▶ [PAGE EXCERPT]:
....................

To snip or not to snip is the question for many parents with newborn boys. In the US, circumcision rates are down–from 90% in the 1960’s to 65% today–and Blacks and Hispanics often have the lowest rates of the procedure. The Center for Disease Control recently caused a stir for saying it was considering making a recommendation that all infant boys be circumcised following a study done on men in Southern Africa in which those who were circumcised were less likely to get or transmit HIV and other STD’s to women. The American Academy of Pediatrics meanwhile does not make a recommendation for circumcision and says there isn’t enough data to suggest that the procedure has medical benefits. ESSENCE.com spoke with four moms to find out which side of this hotly contested debate they stand on. Find out what they had to say.
Kendra, (has two-year-old son): “I don’t think there’s any proven benefit to being circumcised. I think it’s unnatural and it seems unnecessarily painful for a newborn. They’re so new and precious, why would you want to see them bleeding and screaming? My son’s father wanted to have him circumcised because he said he thought it was easier to keep clean and I think that’s kind of dramatic. I want to keep my son natural so we don’t deal with a lot of intervention when it comes to his body. I don’t even know anyone whose baby was circumcised. It must be very painful for the baby afterwards.”

....................

▶ [STORED DATA]:
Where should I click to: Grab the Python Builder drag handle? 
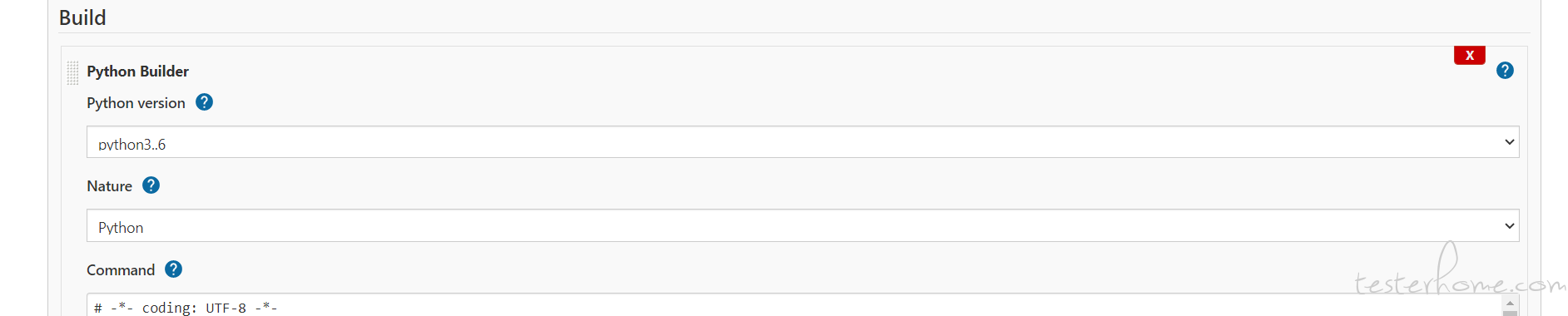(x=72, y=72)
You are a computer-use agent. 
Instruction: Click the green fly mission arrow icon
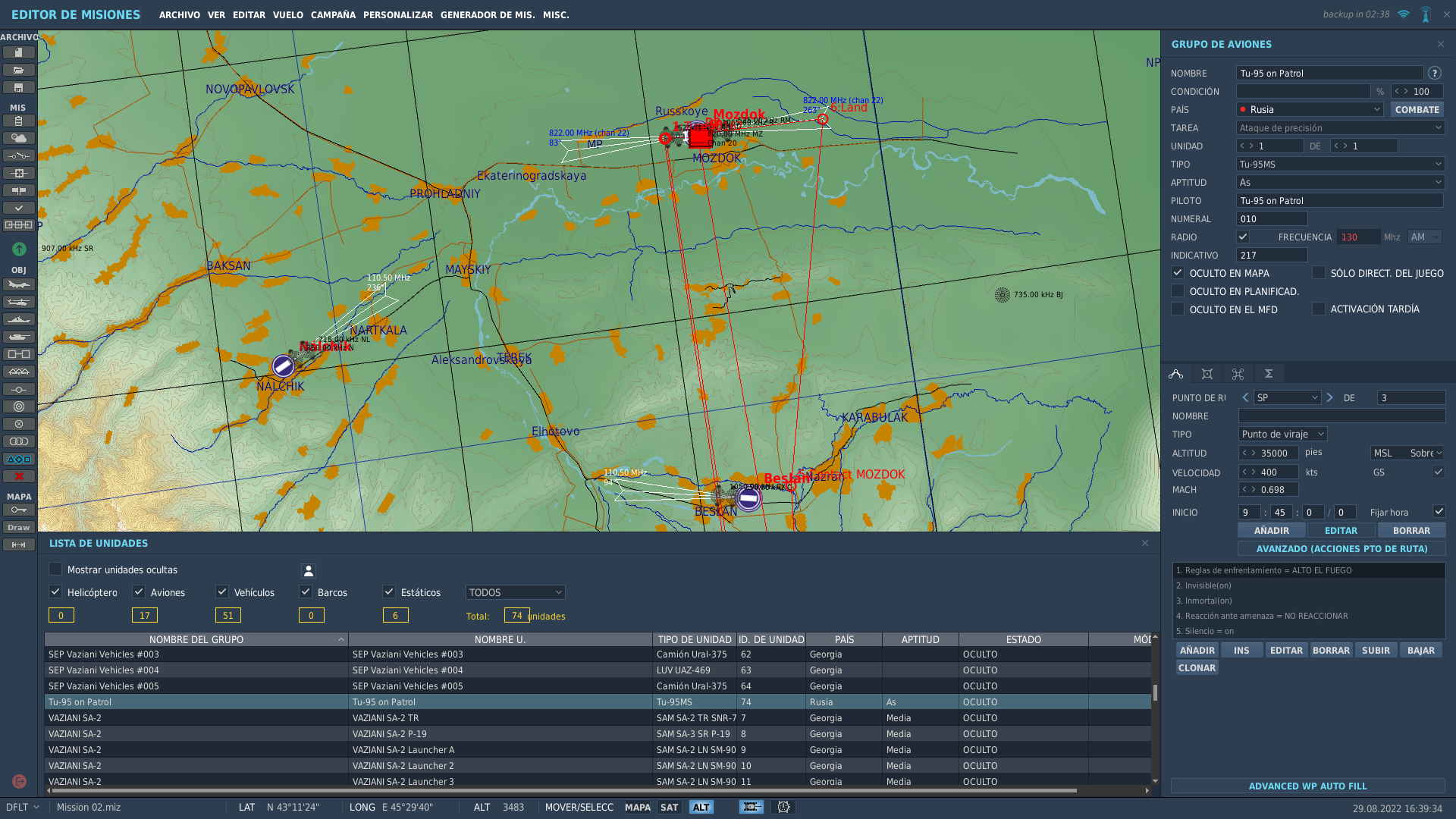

....................

▶ [PROBLEMS TO WORK ON]:
A – According to the circumcision article, what was the US circumcision rate in the 1960s?
B – Rewrite the circumcision article between "To snip or not" and "had to say.", inclusive, replacing "moms" with "mothers".
The lines are separate material with no connection to the circumcision article.

▶ [SOLUTIONS TO THE PROBLEMS]:
A – 90%

B –
To snip or not to snip is the question for many parents with newborn boys. In the US, circumcision rates are down–from 90% in the 1960’s to 65% today–and Blacks and Hispanics often have the lowest rates of the procedure. The Center for Disease Control recently caused a stir for saying it was considering making a recommendation that all infant boys be circumcised following a study done on men in Southern Africa in which those who were circumcised were less likely to get or transmit HIV and other STD’s to women. The American Academy of Pediatrics meanwhile does not make a recommendation for circumcision and says there isn’t enough data to suggest that the procedure has medical benefits. ESSENCE.com spoke with four mothers to find out which side of this hotly contested debate they stand on. Find out what they had to say.